**Goal**
Rewrite as a numbered list the lines of the records that begin at the line containing "Where should I click to: Click" and end after the line containing "click(35, 36)". Skip blank lines, and leave the pictures out.

**Data shown**
★ ★ ★ ★ ★
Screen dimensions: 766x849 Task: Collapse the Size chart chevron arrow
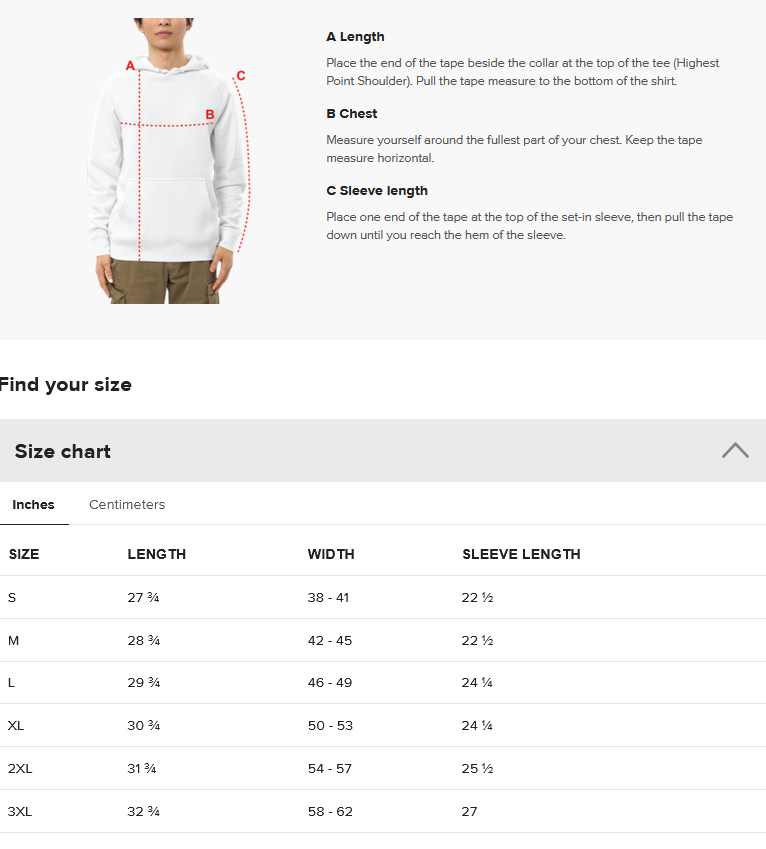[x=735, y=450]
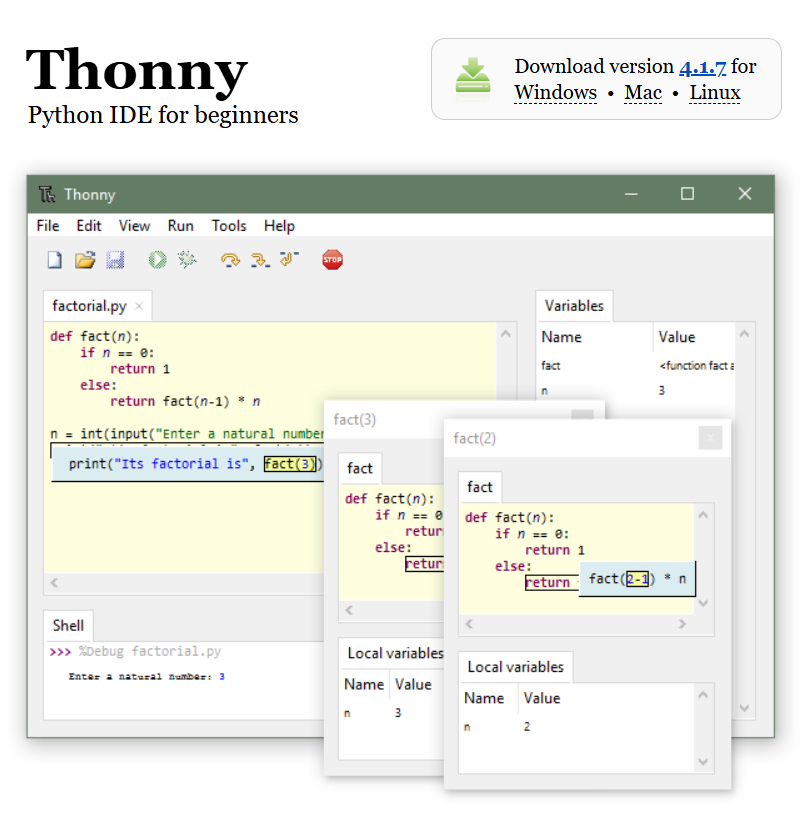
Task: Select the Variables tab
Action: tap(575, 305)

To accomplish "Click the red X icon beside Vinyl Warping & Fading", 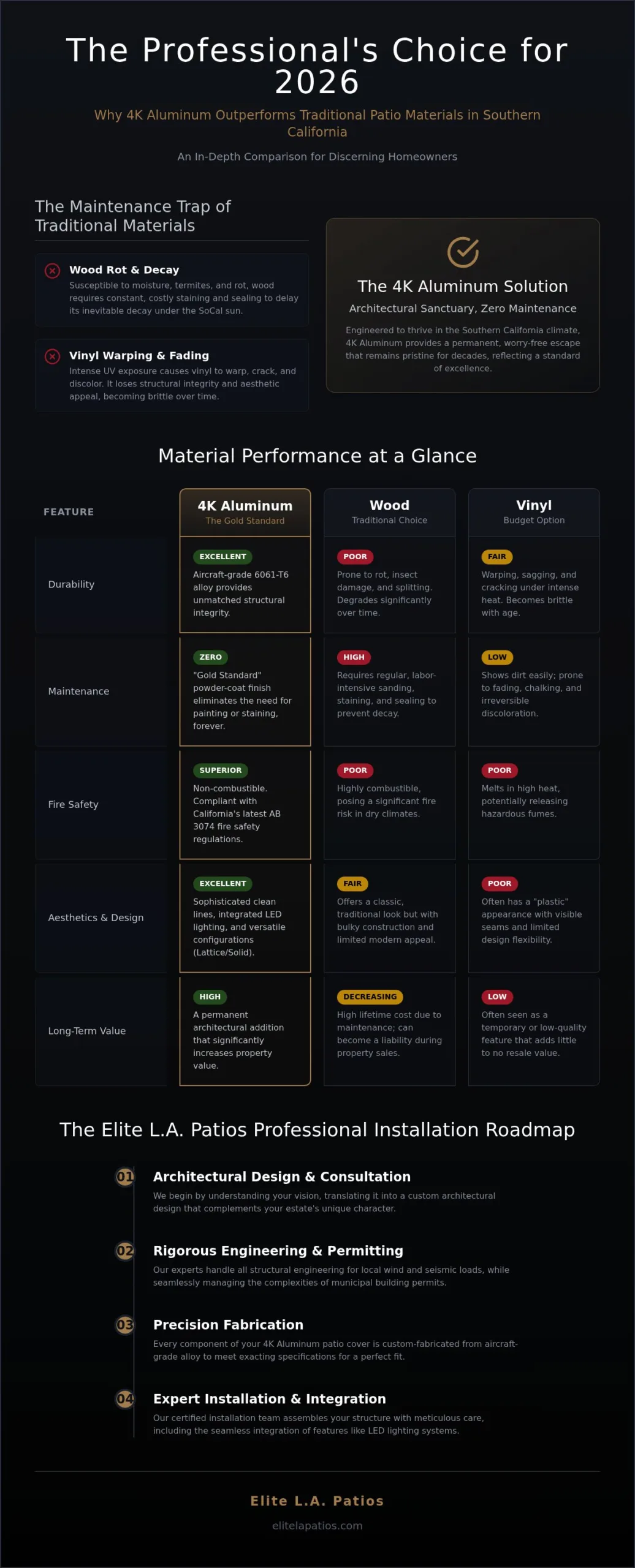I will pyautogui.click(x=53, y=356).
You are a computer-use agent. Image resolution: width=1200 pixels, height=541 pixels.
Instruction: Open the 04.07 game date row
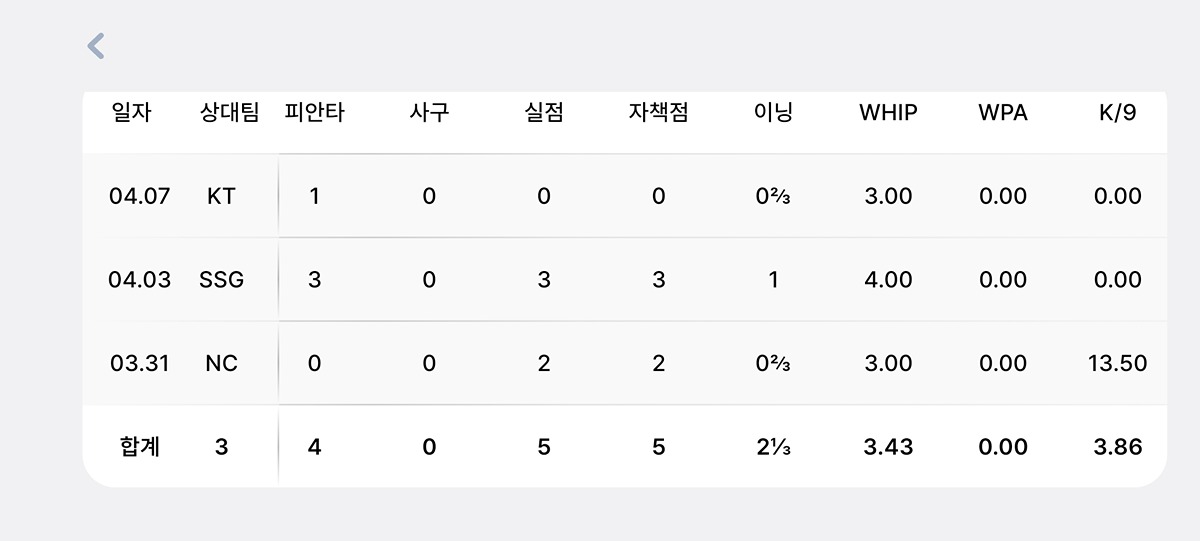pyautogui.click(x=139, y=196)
★ ★ ★ ★ ★
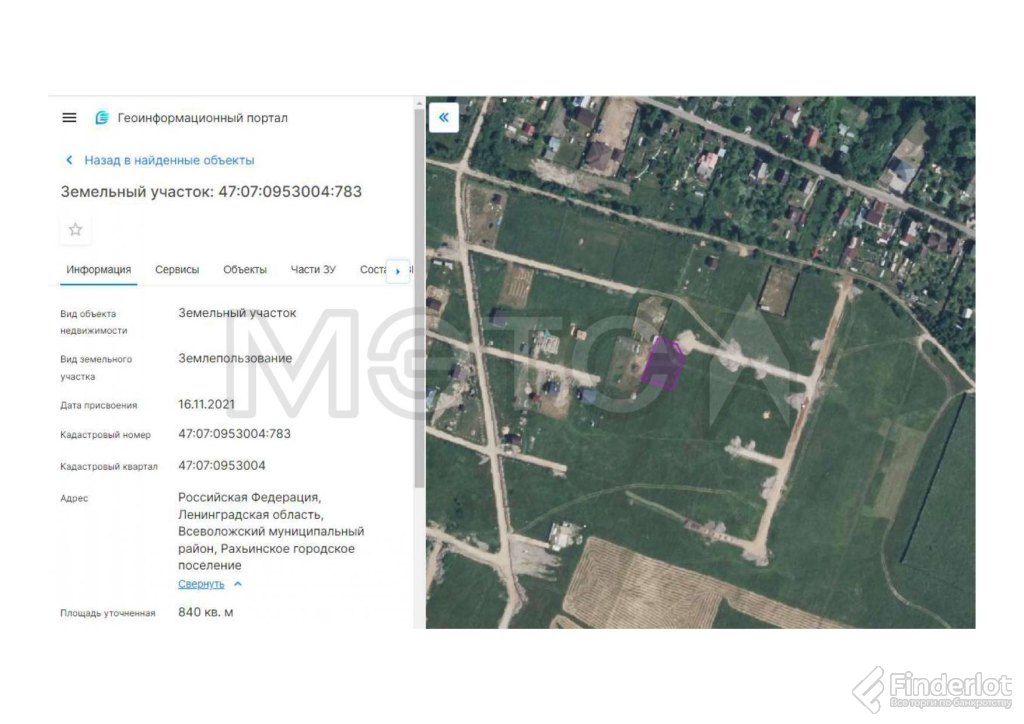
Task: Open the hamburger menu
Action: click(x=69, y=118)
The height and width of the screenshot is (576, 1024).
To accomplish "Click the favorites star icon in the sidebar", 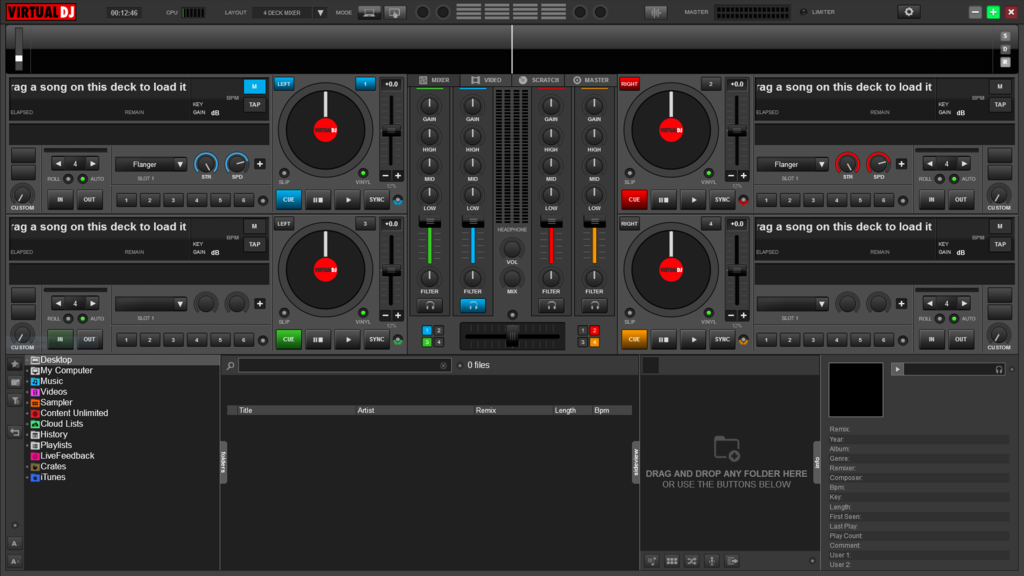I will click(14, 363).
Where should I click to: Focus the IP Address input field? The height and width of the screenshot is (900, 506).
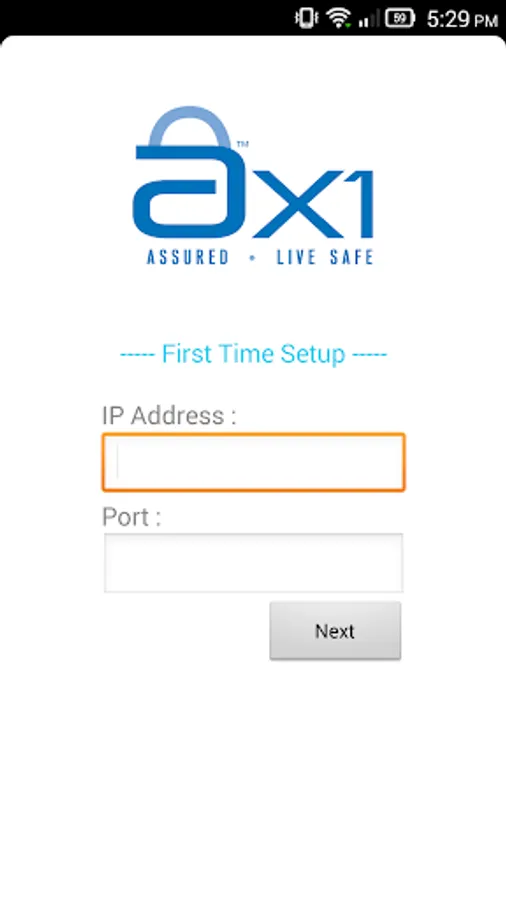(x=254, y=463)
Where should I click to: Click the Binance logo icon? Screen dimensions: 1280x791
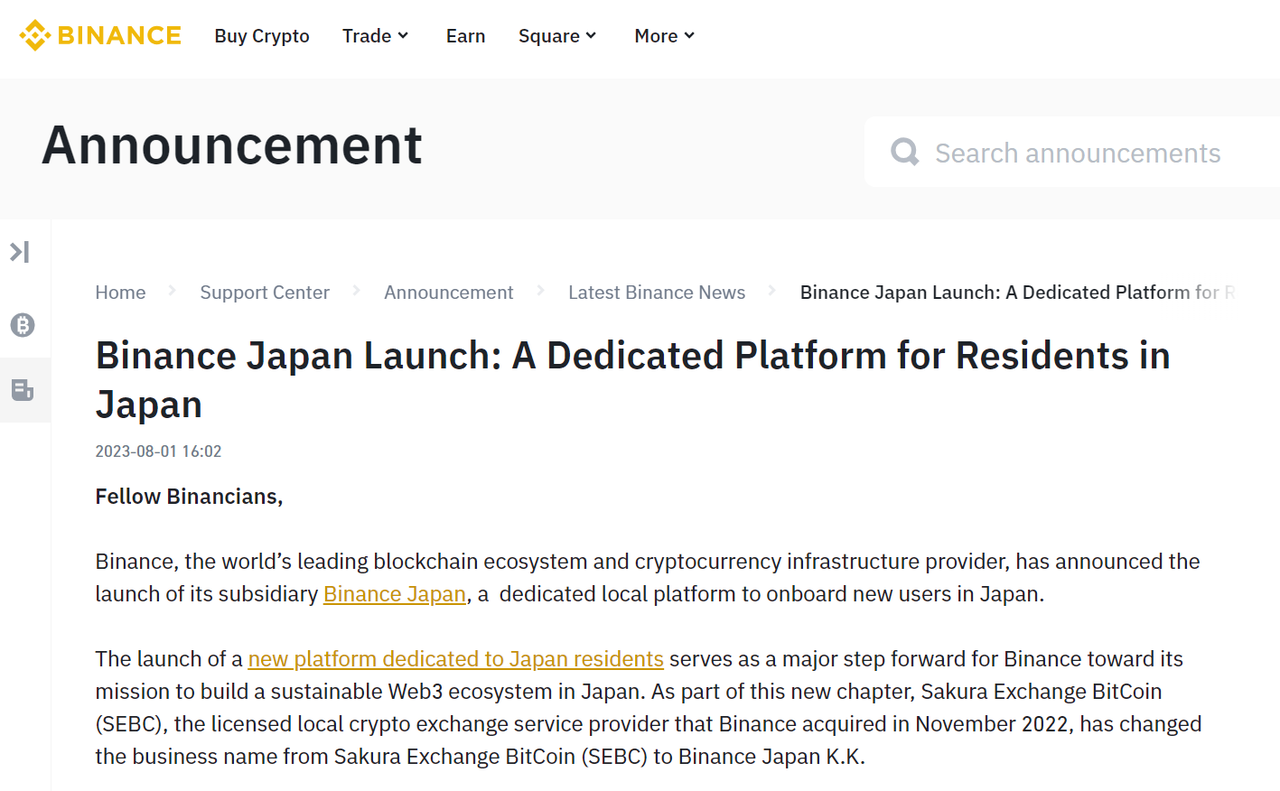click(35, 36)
★ ★ ★ ★ ★
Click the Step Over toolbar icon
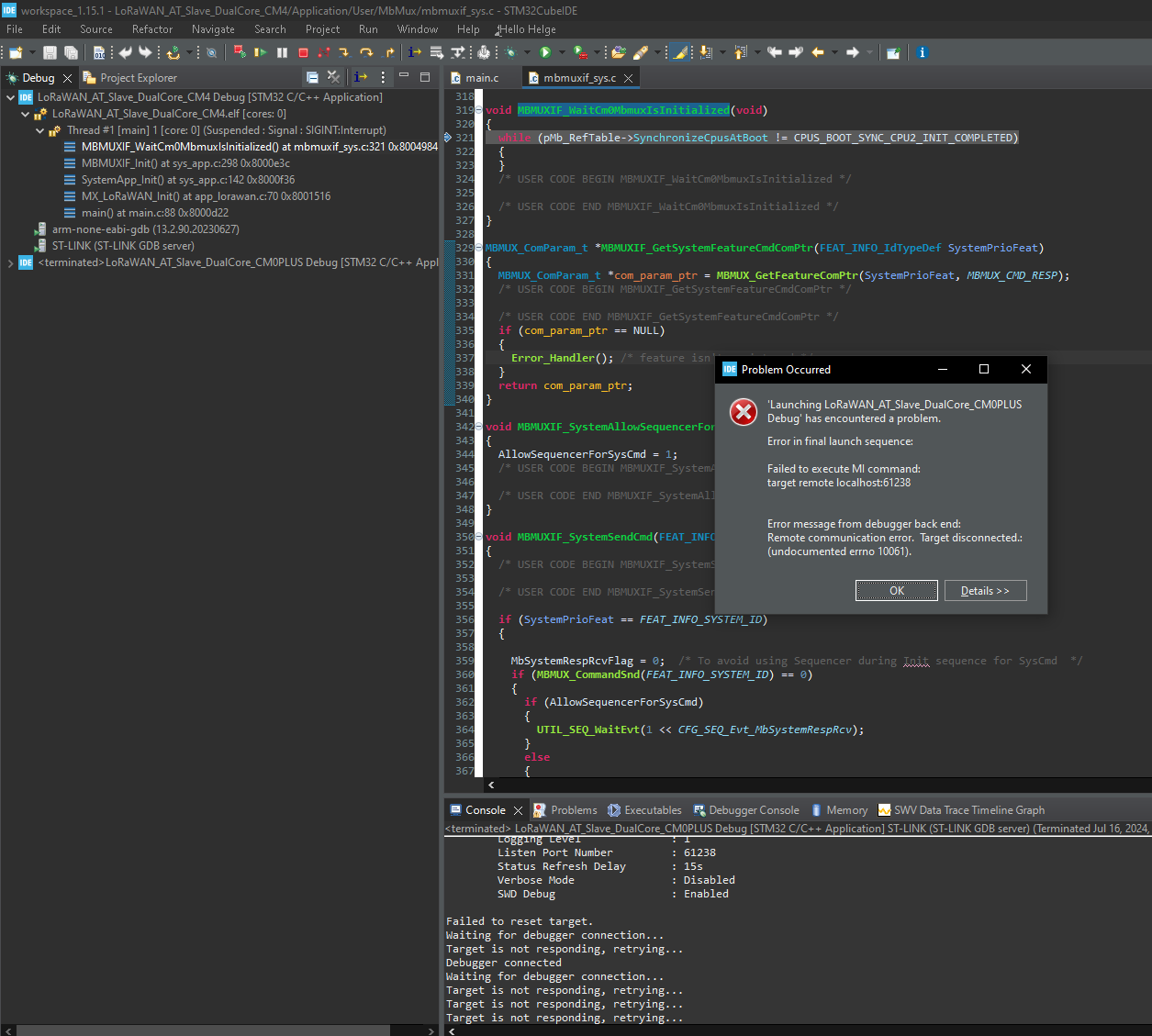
★ ★ ★ ★ ★
**Worked solution**
1. Where should I click to: Click the Binance logo icon? Screen dimensions: 1280x791
2. click(35, 36)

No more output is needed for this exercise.